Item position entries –
────────

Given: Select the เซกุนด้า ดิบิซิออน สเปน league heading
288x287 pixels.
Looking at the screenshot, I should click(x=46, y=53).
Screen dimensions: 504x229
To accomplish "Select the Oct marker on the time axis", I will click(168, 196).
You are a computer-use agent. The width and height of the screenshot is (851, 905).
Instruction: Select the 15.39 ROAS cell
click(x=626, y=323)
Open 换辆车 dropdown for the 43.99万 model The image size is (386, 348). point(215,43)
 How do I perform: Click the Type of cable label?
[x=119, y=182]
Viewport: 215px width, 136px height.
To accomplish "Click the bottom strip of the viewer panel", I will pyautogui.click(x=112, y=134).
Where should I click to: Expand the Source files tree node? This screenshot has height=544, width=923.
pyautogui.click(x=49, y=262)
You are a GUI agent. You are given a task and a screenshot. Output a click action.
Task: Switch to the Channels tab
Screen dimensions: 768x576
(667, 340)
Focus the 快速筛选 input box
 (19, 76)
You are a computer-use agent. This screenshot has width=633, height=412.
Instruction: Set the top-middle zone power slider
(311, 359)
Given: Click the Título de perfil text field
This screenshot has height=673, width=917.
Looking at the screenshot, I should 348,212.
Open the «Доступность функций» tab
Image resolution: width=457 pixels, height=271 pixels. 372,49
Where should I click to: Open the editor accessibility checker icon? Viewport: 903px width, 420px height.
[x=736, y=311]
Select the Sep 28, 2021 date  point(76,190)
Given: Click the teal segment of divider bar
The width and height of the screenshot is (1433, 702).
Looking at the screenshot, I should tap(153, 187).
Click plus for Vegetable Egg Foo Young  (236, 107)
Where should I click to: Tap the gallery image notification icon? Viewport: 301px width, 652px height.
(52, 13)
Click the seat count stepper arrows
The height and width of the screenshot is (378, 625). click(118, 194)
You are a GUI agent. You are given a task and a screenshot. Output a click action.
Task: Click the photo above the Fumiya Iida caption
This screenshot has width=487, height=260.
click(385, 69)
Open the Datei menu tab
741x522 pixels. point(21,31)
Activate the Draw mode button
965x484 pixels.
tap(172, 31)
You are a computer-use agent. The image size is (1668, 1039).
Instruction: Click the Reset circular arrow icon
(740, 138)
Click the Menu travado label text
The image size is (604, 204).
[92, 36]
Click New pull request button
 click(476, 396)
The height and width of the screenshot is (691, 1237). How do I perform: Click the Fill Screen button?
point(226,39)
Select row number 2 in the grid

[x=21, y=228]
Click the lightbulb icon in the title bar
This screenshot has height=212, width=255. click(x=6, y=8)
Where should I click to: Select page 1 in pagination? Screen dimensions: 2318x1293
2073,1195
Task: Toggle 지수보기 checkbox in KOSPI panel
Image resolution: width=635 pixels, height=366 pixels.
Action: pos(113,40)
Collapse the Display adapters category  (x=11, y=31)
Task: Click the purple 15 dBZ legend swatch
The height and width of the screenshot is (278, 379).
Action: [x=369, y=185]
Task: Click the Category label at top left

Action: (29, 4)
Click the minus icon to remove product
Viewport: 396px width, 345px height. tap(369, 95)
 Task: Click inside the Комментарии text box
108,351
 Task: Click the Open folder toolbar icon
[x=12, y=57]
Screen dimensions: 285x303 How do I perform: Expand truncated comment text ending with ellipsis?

────────

DESCRIPTION OF THE TASK – Could you print the records word for word, from the very first line through the line containing "pyautogui.click(x=49, y=262)", both ends included?

WRITTEN SOLUTION –
Given: Select the เซกุนด้า ดิบิซิออน สเปน league heading
288x287 pixels.
Looking at the screenshot, I should click(x=46, y=53).
Screen dimensions: 504x229
To accomplish "Select the Oct marker on the time axis", I will click(168, 196).
You are a computer-use agent. The width and height of the screenshot is (851, 905).
Instruction: Select the 15.39 ROAS cell
click(x=626, y=323)
Open 换辆车 dropdown for the 43.99万 model The image size is (386, 348). point(215,43)
 How do I perform: Click the Type of cable label?
[x=119, y=182]
Viewport: 215px width, 136px height.
To accomplish "Click the bottom strip of the viewer panel", I will pyautogui.click(x=112, y=134).
Where should I click to: Expand the Source files tree node? This screenshot has height=544, width=923.
pyautogui.click(x=49, y=262)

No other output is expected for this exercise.